Mistakes to Avoid To Sell At Craft Fairs
We all make mistakes. It’s part of being a human being. You are not perfect, and you will never be perfect. Still, the fear of erring can be huge – at times keeping you from doing what you know you really want to do.
Often, the most powerful weapon you have against failure is how to know what NOT to do before you begin. When talking about a crafting business, there are some mistakes that are made over and over again that can stop your small business before it even starts.
First and foremost, the novice seller will price their product too low in hopes of selling it quicker thus insuring success. Unfortunately, this has a backwards effect on the business. You end up working yourself to the bone to sell your product for just a small profit and saturate the market with your work.
Remember, you should not only make sure your pricing includes your materials, but there are other factors to work in as well. These include marketing (flyers, show feeds, traveling expenses, etc.) and your labor. After all, you want to make money and this IS your business. You should expect to be paid for your time.
You should have a solid business plan to refer to at all times. You don’t need to hire a professional business planner, all you need is to have a well-thought out strategy as to how and where you will be selling your crafts.
Think about what shows you plan to attend and the costs associated with being at those shows along with pricing supplies and your marketing materials. When you think these things through and write them down before you start selling, you will be more apt to stay on track and keep you from over-extending yourself throughout the course of a year.

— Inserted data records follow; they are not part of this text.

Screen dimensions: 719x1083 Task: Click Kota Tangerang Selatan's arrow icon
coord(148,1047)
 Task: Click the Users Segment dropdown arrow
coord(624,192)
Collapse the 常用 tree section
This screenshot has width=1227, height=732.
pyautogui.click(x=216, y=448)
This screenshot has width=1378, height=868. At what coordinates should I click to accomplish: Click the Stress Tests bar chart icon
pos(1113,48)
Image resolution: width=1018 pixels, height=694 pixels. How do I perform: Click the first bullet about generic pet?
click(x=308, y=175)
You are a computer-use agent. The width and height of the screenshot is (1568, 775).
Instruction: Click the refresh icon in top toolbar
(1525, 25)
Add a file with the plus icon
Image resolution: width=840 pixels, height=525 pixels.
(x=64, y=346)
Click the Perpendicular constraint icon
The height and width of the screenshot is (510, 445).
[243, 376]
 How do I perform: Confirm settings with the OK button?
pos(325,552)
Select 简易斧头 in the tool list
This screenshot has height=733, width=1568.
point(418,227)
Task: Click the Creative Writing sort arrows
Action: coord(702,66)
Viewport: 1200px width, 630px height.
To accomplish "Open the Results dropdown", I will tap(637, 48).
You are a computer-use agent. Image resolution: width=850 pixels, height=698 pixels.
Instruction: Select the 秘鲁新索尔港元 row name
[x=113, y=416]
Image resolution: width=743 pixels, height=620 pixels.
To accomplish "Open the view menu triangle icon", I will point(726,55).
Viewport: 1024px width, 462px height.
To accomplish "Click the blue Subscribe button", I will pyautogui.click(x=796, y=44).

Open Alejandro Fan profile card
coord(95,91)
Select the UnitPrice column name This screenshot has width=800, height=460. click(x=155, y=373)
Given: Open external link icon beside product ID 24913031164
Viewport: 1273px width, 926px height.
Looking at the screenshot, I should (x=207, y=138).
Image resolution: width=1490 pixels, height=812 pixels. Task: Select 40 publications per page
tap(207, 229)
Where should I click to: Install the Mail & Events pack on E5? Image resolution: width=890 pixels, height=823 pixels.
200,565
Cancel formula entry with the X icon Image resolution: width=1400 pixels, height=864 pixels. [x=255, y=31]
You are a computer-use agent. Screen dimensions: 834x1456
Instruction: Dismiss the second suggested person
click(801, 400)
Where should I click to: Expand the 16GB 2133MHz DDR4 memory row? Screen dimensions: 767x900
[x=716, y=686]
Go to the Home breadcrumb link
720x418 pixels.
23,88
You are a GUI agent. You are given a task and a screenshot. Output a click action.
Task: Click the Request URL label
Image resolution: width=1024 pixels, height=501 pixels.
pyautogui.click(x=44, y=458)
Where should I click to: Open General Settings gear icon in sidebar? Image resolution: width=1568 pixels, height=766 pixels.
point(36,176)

Of course, there are times when a business plan needs to be modified, so prepare for this as well. You may hit on an amazing product that sells like wildfire, and you will have to adapt to meet your market and customers. Look at your original business plan often and make changes as needed according to your needs.
Don’t bite off more than you can chew. Starting off too big is a huge mistake that many beginning crafters make. Many will borrow thousands of dollars in anticipation of being able to pay it back quickly. This very rarely happens, so keep your initial investment low and grow as your business does.
Buying the best of everything might seem like a good investment at first, but when the “salad days” come, those loan payments can break your business in a hurry.
On the same note, you should begin selling your crafts at local craft shows to begin with and move your way up to the top-rated shows. Local craft fairs will have more reasonable booth fees and increase your profit margin. Once you’ve succeeded in a local market, then you can look at the bigger shows.
Be wary, though of attending the wrong shows, especially if your craft is fine art. If people are paying out the nose for hamburgers and hot dogs, you would tend to think that they won’t complain about the price of your high-end crafts. This is completely and totally wrong!
Fine crafts and artwork belong at shows where customers can appreciate the work involved. This show is not a street fair; it’s more a showcase of professional artists.
Most people hate to make budgets. I know I do. This is mostly because they can be constraining and difficult to follow. Because they hate to even try to put a budget together, many people just don’t.
A budget is not some elaborate financial statement that takes days to write. It’s simply a way for you to tell your money what to do instead of your money telling you what it is going to do.
At the end of each month, plan next month’s budget based on your performance. Start with minimum expenses, which are things you must have to function like show fees,
supplies, etc. Then work your way down the list to thing you would like to do if you make enough money.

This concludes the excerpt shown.